* Listed records *

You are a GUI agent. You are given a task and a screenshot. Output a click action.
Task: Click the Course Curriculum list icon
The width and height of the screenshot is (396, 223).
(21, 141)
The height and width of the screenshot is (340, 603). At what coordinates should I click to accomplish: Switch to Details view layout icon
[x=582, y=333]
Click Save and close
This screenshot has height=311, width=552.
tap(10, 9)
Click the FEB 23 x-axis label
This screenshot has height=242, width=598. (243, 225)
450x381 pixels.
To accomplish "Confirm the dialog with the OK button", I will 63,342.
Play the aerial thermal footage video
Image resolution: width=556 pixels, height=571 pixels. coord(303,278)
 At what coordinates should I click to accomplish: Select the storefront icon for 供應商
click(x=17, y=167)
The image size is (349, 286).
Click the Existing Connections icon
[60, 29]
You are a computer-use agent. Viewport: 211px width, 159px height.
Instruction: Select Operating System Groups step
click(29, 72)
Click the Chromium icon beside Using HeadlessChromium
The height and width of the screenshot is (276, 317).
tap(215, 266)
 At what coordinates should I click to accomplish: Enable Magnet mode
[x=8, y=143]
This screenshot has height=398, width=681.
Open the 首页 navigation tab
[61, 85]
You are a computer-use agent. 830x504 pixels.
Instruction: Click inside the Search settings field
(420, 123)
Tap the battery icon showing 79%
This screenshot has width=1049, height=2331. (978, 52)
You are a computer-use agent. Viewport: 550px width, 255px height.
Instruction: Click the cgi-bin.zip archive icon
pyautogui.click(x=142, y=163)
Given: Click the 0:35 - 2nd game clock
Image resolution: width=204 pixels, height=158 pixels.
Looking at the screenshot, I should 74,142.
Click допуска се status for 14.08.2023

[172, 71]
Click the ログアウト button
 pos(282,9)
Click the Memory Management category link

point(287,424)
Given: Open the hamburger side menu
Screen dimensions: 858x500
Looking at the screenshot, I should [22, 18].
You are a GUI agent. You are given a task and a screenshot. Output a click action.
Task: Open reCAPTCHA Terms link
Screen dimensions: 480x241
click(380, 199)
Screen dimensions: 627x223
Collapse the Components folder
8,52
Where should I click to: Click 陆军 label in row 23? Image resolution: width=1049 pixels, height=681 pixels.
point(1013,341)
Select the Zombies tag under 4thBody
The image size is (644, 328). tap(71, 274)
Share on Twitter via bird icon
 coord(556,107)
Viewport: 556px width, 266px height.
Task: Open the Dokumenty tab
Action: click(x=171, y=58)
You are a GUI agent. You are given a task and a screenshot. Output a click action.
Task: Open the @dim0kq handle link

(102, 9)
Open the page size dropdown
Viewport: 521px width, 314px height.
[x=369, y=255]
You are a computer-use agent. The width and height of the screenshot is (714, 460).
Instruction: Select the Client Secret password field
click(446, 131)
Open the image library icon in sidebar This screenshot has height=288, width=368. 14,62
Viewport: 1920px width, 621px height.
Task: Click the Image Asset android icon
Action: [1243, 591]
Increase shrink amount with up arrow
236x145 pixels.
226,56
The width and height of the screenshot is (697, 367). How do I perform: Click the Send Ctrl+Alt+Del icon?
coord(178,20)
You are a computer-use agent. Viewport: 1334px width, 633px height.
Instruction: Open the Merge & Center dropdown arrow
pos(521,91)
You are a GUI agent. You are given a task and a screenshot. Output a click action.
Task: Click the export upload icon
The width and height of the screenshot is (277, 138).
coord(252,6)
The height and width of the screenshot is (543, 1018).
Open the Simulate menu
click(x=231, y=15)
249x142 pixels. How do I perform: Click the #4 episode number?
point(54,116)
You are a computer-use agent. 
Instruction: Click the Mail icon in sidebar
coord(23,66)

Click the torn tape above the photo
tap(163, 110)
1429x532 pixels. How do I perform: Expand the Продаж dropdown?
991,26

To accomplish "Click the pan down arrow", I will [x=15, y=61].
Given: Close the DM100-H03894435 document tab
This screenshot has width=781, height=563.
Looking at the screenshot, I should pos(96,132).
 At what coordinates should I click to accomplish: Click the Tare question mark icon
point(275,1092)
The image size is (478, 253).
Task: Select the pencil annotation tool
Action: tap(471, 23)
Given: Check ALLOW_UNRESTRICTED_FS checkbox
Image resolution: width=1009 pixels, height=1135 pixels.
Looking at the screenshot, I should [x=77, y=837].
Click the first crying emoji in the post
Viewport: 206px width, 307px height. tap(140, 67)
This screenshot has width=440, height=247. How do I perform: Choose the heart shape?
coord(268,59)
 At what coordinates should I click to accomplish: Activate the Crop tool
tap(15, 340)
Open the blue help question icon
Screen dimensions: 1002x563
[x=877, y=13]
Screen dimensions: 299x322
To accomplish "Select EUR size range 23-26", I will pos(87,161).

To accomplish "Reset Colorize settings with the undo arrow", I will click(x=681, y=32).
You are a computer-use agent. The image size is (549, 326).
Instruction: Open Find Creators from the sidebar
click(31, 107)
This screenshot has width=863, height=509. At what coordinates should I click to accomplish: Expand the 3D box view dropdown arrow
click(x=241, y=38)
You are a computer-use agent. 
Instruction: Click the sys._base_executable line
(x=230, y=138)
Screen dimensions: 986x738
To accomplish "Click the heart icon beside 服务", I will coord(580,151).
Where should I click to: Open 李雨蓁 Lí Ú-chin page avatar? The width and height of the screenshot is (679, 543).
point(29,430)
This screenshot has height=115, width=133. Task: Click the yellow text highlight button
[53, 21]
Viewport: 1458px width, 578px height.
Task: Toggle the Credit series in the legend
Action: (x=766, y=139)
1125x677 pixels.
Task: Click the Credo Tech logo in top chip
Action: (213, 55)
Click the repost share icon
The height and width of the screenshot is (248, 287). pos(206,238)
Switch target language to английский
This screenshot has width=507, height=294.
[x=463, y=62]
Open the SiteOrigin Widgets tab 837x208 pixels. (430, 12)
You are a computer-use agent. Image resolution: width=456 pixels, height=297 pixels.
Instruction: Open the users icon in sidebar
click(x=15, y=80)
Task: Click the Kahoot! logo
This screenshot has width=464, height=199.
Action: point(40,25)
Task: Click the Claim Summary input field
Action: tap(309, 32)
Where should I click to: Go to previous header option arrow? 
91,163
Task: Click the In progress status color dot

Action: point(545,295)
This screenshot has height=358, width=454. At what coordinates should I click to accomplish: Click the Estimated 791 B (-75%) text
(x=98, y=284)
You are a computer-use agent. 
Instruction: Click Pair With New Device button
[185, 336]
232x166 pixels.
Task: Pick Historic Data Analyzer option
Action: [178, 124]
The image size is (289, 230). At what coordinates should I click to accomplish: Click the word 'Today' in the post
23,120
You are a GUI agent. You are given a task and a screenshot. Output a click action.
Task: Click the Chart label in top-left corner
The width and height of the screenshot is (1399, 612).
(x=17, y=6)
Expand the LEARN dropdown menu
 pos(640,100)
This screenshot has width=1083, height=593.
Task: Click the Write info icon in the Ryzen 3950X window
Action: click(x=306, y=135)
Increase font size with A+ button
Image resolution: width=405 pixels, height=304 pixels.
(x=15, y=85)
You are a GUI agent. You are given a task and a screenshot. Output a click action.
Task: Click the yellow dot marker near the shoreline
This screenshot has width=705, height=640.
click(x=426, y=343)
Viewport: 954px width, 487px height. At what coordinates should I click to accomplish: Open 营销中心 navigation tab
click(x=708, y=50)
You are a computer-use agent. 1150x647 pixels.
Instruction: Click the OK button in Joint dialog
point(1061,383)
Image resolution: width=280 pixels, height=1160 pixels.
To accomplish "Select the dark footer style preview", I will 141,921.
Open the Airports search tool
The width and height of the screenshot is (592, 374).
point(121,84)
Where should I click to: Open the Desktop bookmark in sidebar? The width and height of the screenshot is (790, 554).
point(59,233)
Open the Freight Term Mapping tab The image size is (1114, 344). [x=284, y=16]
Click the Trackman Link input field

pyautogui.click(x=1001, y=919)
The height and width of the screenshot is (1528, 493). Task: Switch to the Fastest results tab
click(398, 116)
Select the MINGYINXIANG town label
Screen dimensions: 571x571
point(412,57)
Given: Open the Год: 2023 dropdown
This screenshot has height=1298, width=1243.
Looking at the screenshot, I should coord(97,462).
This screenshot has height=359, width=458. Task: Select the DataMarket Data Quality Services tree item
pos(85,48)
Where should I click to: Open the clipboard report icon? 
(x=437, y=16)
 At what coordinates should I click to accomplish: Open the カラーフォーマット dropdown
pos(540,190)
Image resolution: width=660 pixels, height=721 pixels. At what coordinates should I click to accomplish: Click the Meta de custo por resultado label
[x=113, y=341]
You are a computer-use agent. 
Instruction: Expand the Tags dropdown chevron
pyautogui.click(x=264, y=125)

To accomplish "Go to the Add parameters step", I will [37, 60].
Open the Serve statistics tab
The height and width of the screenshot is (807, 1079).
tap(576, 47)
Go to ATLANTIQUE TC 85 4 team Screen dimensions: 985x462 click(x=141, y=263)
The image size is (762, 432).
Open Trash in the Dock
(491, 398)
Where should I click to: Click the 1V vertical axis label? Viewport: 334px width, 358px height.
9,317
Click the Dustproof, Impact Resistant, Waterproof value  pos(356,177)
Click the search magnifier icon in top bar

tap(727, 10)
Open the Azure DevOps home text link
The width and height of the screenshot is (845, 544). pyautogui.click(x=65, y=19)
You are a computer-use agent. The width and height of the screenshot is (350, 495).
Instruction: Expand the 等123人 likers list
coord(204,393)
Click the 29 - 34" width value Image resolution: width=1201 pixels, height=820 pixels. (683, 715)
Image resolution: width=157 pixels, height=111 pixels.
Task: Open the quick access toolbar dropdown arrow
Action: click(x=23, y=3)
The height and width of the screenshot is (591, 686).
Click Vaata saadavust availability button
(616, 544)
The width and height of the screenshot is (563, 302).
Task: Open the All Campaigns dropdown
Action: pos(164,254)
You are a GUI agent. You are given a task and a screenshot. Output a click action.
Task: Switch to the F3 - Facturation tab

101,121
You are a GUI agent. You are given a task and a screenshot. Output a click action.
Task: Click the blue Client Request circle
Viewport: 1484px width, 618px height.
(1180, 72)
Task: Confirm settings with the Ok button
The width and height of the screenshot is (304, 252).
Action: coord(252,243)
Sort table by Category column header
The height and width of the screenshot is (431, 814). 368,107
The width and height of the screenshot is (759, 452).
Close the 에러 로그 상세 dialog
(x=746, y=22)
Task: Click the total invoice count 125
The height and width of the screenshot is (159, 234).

* Exercise instructions *
Please transcribe the material line by line, exactly, from its opening line through the line that contains "Given: Open the hamburger side menu".

* Solution below *
You are a GUI agent. You are given a task and a screenshot. Output a click action.
Task: Click the Course Curriculum list icon
The width and height of the screenshot is (396, 223).
(21, 141)
The height and width of the screenshot is (340, 603). At what coordinates should I click to accomplish: Switch to Details view layout icon
[x=582, y=333]
Click Save and close
This screenshot has height=311, width=552.
tap(10, 9)
Click the FEB 23 x-axis label
This screenshot has height=242, width=598. (243, 225)
450x381 pixels.
To accomplish "Confirm the dialog with the OK button", I will 63,342.
Play the aerial thermal footage video
Image resolution: width=556 pixels, height=571 pixels. coord(303,278)
 At what coordinates should I click to accomplish: Select the storefront icon for 供應商
click(x=17, y=167)
The image size is (349, 286).
Click the Existing Connections icon
[60, 29]
You are a computer-use agent. Viewport: 211px width, 159px height.
Instruction: Select Operating System Groups step
click(29, 72)
Click the Chromium icon beside Using HeadlessChromium
The height and width of the screenshot is (276, 317).
tap(215, 266)
 At what coordinates should I click to accomplish: Enable Magnet mode
[x=8, y=143]
This screenshot has height=398, width=681.
Open the 首页 navigation tab
[61, 85]
You are a computer-use agent. 830x504 pixels.
Instruction: Click inside the Search settings field
(420, 123)
Tap the battery icon showing 79%
This screenshot has width=1049, height=2331. (978, 52)
You are a computer-use agent. Viewport: 550px width, 255px height.
Instruction: Click the cgi-bin.zip archive icon
pyautogui.click(x=142, y=163)
Given: Click the 0:35 - 2nd game clock
Image resolution: width=204 pixels, height=158 pixels.
Looking at the screenshot, I should 74,142.
Click допуска се status for 14.08.2023

[172, 71]
Click the ログアウト button
 pos(282,9)
Click the Memory Management category link

point(287,424)
Given: Open the hamburger side menu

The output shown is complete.